Un différend familial qui dure. Laura Collins, mère de cinq enfants, est décédée en 2022 à Londres (Royaume-Uni) des suites du Covid-19. Elle n’avait pas rédigé de testament. Ses obsèques n’ont pas eu lieu immédiatement et le corps de la défunte est resté dans un établissement de pompes funèbres à Leyton (Royaume-Uni). Quatre ans après, ses enfants doivent régler une note totale de 59.000 livres, soit près de 70.000 euros, rapporte The Independent ce lundi.
Au moment du décès de leur mère, les deux enfants aînés, Godfrey, 59 ans, et Joan, 57 ans, avaient pris en main l’organisation des funérailles mais rien ne s’est passé comme prévu. Les quinquagénaires ont en effet attaqué en justice l’hôpital qui avait pris en charge leur mère, suspectant une négligence. Le frère et la sœur auraient alors été informés qu’une enquête était en cours. Reste que le juge qui a par la suite examiné l’affaire a indiqué que ce n’était pas le cas.

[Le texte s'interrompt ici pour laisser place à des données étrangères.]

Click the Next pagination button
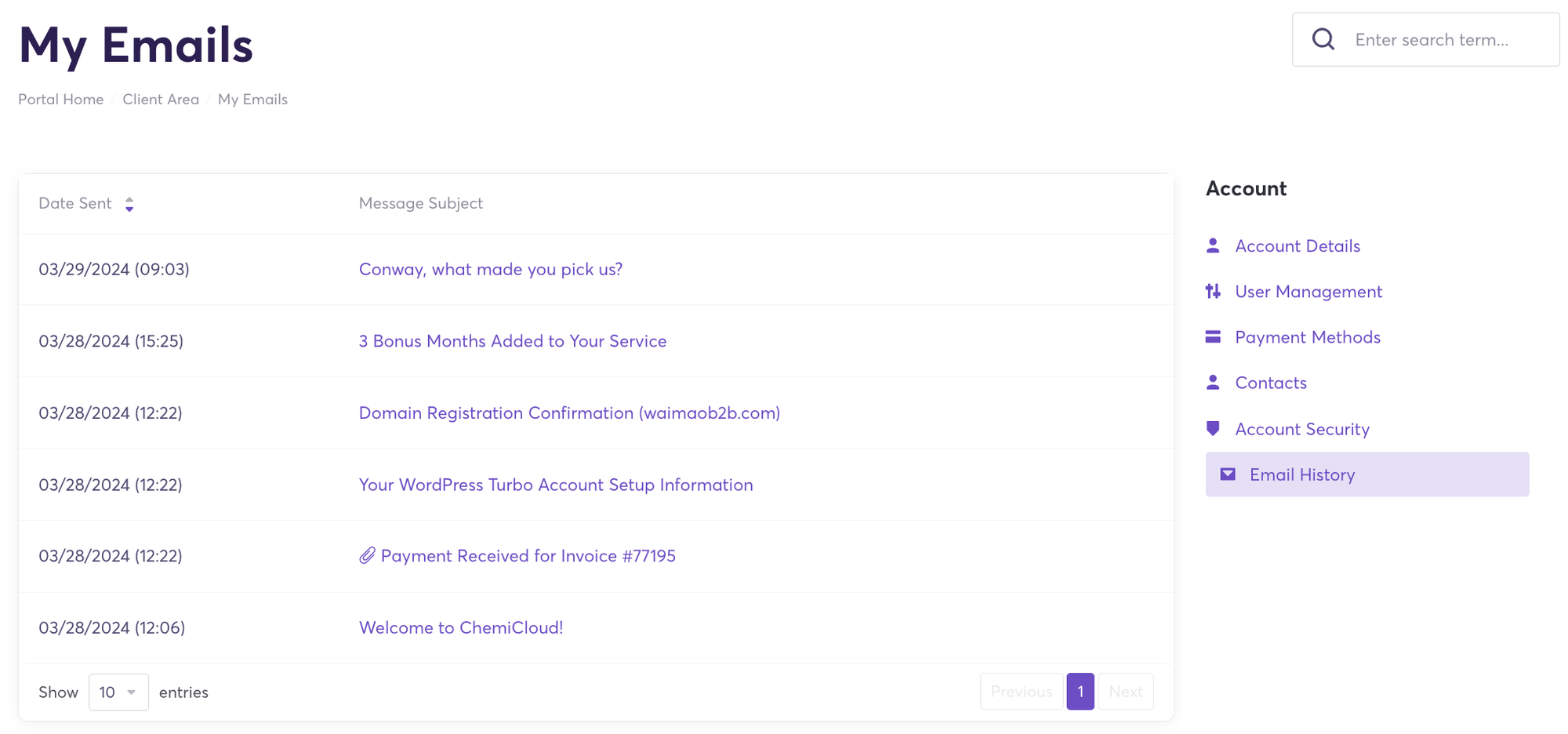Viewport: 1568px width, 734px height. coord(1125,692)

Trois frères et sœurs contre deux
L’évocation d’un éventuel rapatriement du corps à Grenade (Espagne), ville natale de Laura Collins, a également compliqué l’inhumation. Soutenu par ses deux autres frère et sœur, Cheryl et Clint, le fils cadet Michael, 49 ans, s’est résolu à faire bouger les choses. Il a récemment décidé de saisir la Haute Cour de Londres pour obtenir le contrôle de la succession et des funérailles. Le Britannique a obtenu gain de cause.
La justice a tranché, retirant les droits d’administration de la succession aux deux aînés pour les confier exclusivement au fils cadet. Godfrey et Joan vont devoir régler les différents montants dus : le coût de la conservation du corps, 20 livres par jour, soit environ 5.500 livres (6.500 euros), auquel s’ajoutent plus de 53.000 livres (quelque 62.000 euros) de frais de justice. Le tribunal a par ailleurs ordonné que Laura Collins soit inhumée dans un cimetière de Londres.